Het andere been wordt recht naar achteren gestrekt en het bovenlichaam naar voren gekanteld, zodat een merkbaar stretching vindt plaats. - Je kunt ook een been naar achteren buigen terwijl je staat, pak het vast enkel met uw hand en duw het bekken naar voren om te strekken. In wezen kan de osteopathische benadering worden onderverdeeld in drie grote gebieden die op veel punten in elkaar overlopen en die zich richten op therapeutische interventie met gerichte handbewegingen door de osteopaat.

De drie gebieden zijn onderverdeeld in "cranio-sacrale therapie“, Viscerale en pariëtale therapie. Met betrekking tot bekkenafwijking, "Cranio-sacrale therapie”Behandelt de effecten van de verkeerde positie op de hoofd en zenuwstelsel. Omdat patiënten vaak spanning ervaren hoofdpijn or tinnitus door nek verkeerde positie, kan verlichting worden bereikt door de behandeling van Nekspieren, onder andere.

Viscerale therapie richt zich op de interne organen die worden beïnvloed door de verkeerde positie. Pariëtaal osteopathie als derde benadering richt zich op het bewegingsapparaat. Hierbij houdt de onderzoeker zich voornamelijk bezig met druk- en trekbewegingen van zijn handen, die bedoeld zijn om gewrichtsblokkades en spierspanning op te heffen.
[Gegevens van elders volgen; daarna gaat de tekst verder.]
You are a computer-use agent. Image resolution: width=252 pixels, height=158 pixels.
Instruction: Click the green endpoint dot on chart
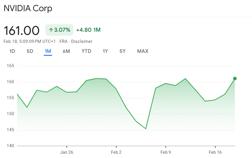(235, 79)
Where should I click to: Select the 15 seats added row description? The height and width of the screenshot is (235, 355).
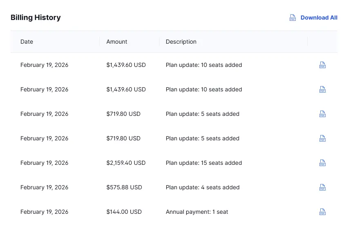pos(204,163)
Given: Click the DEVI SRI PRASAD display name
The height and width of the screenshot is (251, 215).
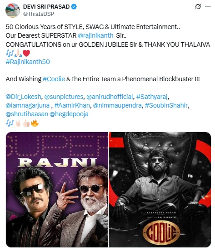Looking at the screenshot, I should [46, 6].
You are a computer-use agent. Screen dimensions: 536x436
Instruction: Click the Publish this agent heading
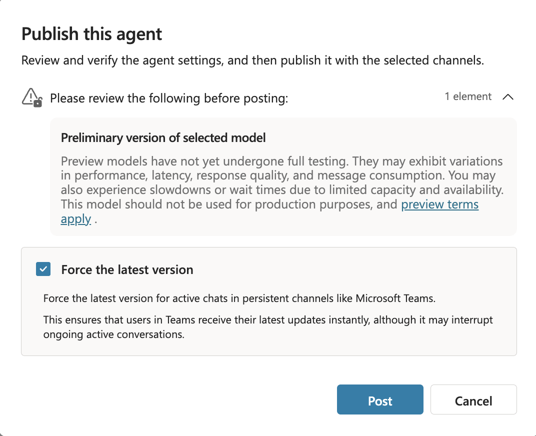[92, 34]
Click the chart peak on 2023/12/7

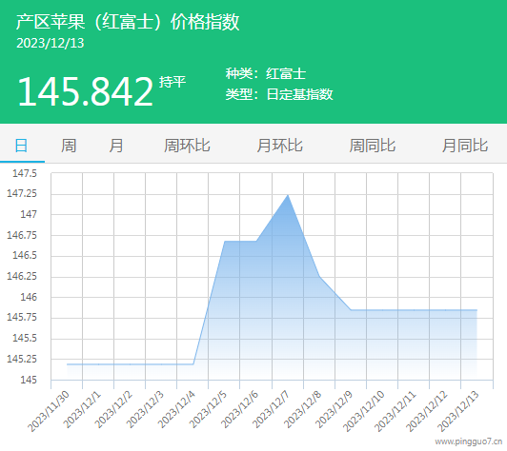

Zoals bij veel therapeutische benaderingen, is het succes van osteopathie hangt af van het individuele fysieke voorwaarde en de omvang van de verkeerde positie. In zeldzame gevallen kan een operatie worden overwogen om de bekkenafwijking te behandelen. Bij deze operatie wordt kunstmatig een groeiplaat in het dijbeen van het kortere been geboord om op dit punt botgroei te forceren door middel van houtdraadbouten.

De schroeven worden rechtstreeks in het bot geplaatst om het te fixeren en om een ​​lichte tractie uit te oefenen. Dit systeem wordt ook wel een automatische interne fixator genoemd, omdat dit ingebouwde systeem met behulp van een geschikt programma van buitenaf kan worden aangepast. Patiënten kunnen in de meeste gevallen enkele weken na de operatie het ziekenhuis verlaten en hoeven alleen voor controle naar een orthopedisch chirurg, die het systeem dan steeds weer bijstelt. Over het algemeen kan dit type therapie echter meerdere jaren duren.